A point \(x \in [a,b]\) such that \(f(x) \leq f(y)\) for all \(y \in [a,b]\) is where \(f\) achieves its minimum (plural: minima). The value \(f(x)\) is the minimum. This is also called a global or absolute minimum on \([a,b]\text{.}\)
A point \(x \in [a,b]\) such that \(f(x) \geq f(y)\) for all \(y \in [a,b]\) is where \(f\) achieves its maximum (plural: maxima). This is also called a global or absolute maximum on \([a,b]\text{.}\) The value \(f(x)\) is the maximum.
A value \(x\) such that \(f(x) \leq f(y)\) for all \(y\) in some open interval \(I\) containing \(x\text{,}\) which could be a lot smaller than the whole interval \((a,b)\text{,}\) is where \(f\) achieves its local minimum. The terms local maximum and local extremum are defined analogously.
A somewhat subtle but important note about the language here: the input value \(x\) is where the extremum is achieved; the extremum itself is always an output value.

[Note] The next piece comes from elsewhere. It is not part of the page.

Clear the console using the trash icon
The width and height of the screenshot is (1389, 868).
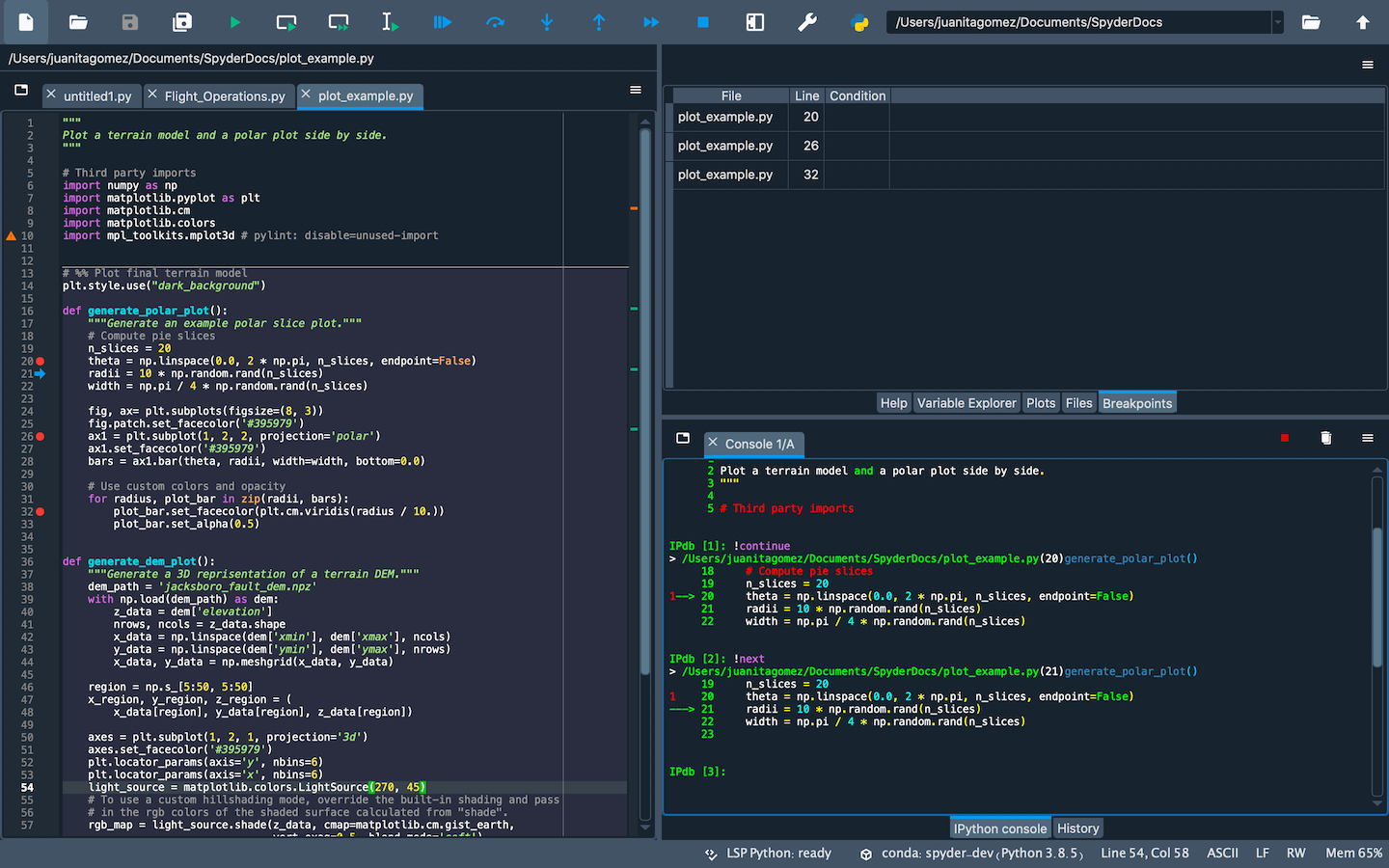1326,437
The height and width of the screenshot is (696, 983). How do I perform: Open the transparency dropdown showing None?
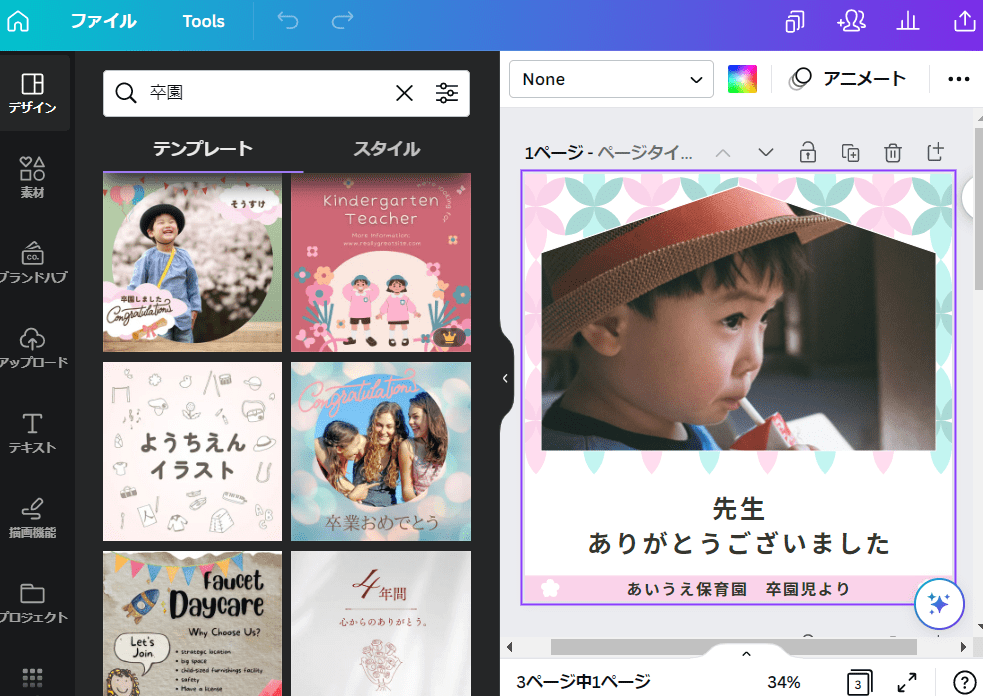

In applications, we sometimes want to know just what the maximum is (an output); sometimes just where the maximum occurs (an input); and sometimes both. By way of example:
If I want to build a building to house my flying squirrels, I need to know what the maximum height they’re capable of flying is, but I don’t really care when they get to that height.
If I need to build a window which admits the most possible light, what I care about is how to set the dimensions (an input), but the amount of light actually let in (in lumens, say) isn’t really needed.
If I’m running a widget factory and I want to know what production level will maximize my profit, the input where the maximum occurs (a number of widgets per hour) is important, but for fiscal planning I also need to know what that maximum (a number of dollars) actually is.
As you may have noticed, we’ll reserve the word what to refer to the extremum itself (the output value), and talk about when, where, or how that extremum occurs.
Let \(f\) be a continuous function on the closed interval \([a,b]\text{.}\) Then \(f\) has at least one absolute minimum on \([a,b]\) and at least one absolute maximum on \([a,b]\text{.}\)